Quelle est aujourd’hui la problématique du travail posté dans les services d’urgence des hôpitaux en France ?
D’après la directive européenne de 2003 sur l’aménagement du temps de travail (2003/88/CE), le travail posté correspond à « tout mode d’organisation du travail en équipe selon lequel des travailleurs sont occupés successivement sur les mêmes postes de travail, selon un certain rythme, y compris le rythme rotatif, et qui peut être de type continu ou discontinu, entraînant pour les travailleurs la nécessité d’accomplir un travail à des heures différentes sur une période donnée de jours ou de semaines ». Or il est bien connu que ses effets sont délétères sur la santé des travailleurs.
Cependant, les services d’urgence doivent impérativement assurer la continuité des soins…

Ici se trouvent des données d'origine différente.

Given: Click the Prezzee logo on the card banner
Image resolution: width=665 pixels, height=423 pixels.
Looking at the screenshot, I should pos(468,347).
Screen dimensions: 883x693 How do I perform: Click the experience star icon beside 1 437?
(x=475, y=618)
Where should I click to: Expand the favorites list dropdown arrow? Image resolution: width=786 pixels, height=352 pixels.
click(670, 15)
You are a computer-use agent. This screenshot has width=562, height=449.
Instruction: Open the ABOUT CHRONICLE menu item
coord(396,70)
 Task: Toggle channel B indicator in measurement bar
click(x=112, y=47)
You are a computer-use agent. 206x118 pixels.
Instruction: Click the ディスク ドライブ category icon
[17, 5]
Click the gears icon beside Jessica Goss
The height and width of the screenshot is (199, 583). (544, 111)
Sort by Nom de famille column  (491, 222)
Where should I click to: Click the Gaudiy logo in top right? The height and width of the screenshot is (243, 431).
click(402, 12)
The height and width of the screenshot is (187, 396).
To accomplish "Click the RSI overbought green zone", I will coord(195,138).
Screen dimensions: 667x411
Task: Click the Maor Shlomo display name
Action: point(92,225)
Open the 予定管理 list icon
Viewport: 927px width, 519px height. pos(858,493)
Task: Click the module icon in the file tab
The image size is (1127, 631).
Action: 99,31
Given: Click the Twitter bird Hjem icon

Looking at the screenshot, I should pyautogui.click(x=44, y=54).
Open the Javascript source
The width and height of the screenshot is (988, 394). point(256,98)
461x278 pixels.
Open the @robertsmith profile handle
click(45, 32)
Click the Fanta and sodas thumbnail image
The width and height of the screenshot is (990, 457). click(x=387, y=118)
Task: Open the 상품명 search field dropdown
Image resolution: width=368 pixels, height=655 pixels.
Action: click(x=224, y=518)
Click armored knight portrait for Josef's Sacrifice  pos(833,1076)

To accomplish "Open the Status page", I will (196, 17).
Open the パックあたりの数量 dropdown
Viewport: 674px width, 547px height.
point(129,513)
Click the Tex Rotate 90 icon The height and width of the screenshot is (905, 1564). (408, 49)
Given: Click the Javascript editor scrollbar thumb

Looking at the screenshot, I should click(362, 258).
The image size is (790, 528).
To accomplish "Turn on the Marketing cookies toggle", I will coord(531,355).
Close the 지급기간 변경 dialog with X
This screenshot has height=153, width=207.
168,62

Oui mais les conséquences de l’organisation mise mise en œuvre paraissent contraires à l’amélioration de la qualité des conditions de travail et des soins. Les personnels médicaux urgentistes sont épuisés. Certains quittent le milieu hospitalier. D’autres subissent des conséquences physiques et psychiques. Ils souffrent aussi de la comparaison avec les personnels des autres services susceptibles de considérer à tort qu’ils ne travaillent pas autant qu’eux. Or il semblerait que ce régime du temps de travail des médecins urgentistes ne réponde pas aux exigences de la directive 2003/88/CE et au décret n° 2002-9 du 4 janvier 2002 relatif au temps de travail dans la fonction publique hospitalière
Pour quelles raisons ?
La dissociation entre « temps de travail clinique posté » et « temps non-posté » (participation à la vie collective et institutionnelle) est contraire à la définition de temps de travail de la directive 2003/88/CE et à la définition du temps de travail effectif du décret n° 2002-9. Pendant les activités de service « non-posté », les médecins ne sont pas libres de vaquer à leurs occupations personnelles. Ils doivent toujours être à la disposition de leur employeur et se conformer à ses directives. Par ailleurs, l’absence de plafond annuel relatif au nombre d’heures maximum de travail n’est pas conforme à la directive 2003/88/CE ni au décret n°2002-9. L’aménagement du temps de travail doit donc respecter les impératifs de protection de la santé des travailleurs.
Que dit la réglementation sur les temps de repos ?
La directive 2003/88/CE et le décret n°2002-9 disent que la dissociation entre « temps posté » et « temps non-posté » est contraire au droit du temps de repos. Les impératifs de protection de la sécurité et de la santé des travailleurs ne sont pas respectés ainsi que les articles L. 4121-1 et L. 4121-2 du Code du travail applicables à la fonction publique (obligations de l’employeur de sécurité et de prévention. L’obligation de réaliser 39h00 de temps posté pour être rémunéré à temps plein en plus des activités de service non-postées entraîne une « course au temps posté » entre collègues qui rend le climat de travail délétère et crée de la surcharge de travail. À nouveau, les articles L. 4121-1 et L. 4121-2 du Code du travail ne sont pas respectés.
Que préconisez-vous ?
Les indications administratives de conduite à tenir visant l’aménagement du temps de travail dans les services d’urgence doivent être conformes au droit du temps de travail. Même concernant des activités rendues spécifiques par le principe de la continuité des soins. Cette interprétation rejoint celle de la loi 13 juillet 1983 portant droits et obligations dans les trois fonctions publiques qui dispose que « des conditions d’hygiène et de sécurité de nature à préserver leur santé et leur intégrité physique sont assurées aux fonctionnaires durant leur travail » (art.23).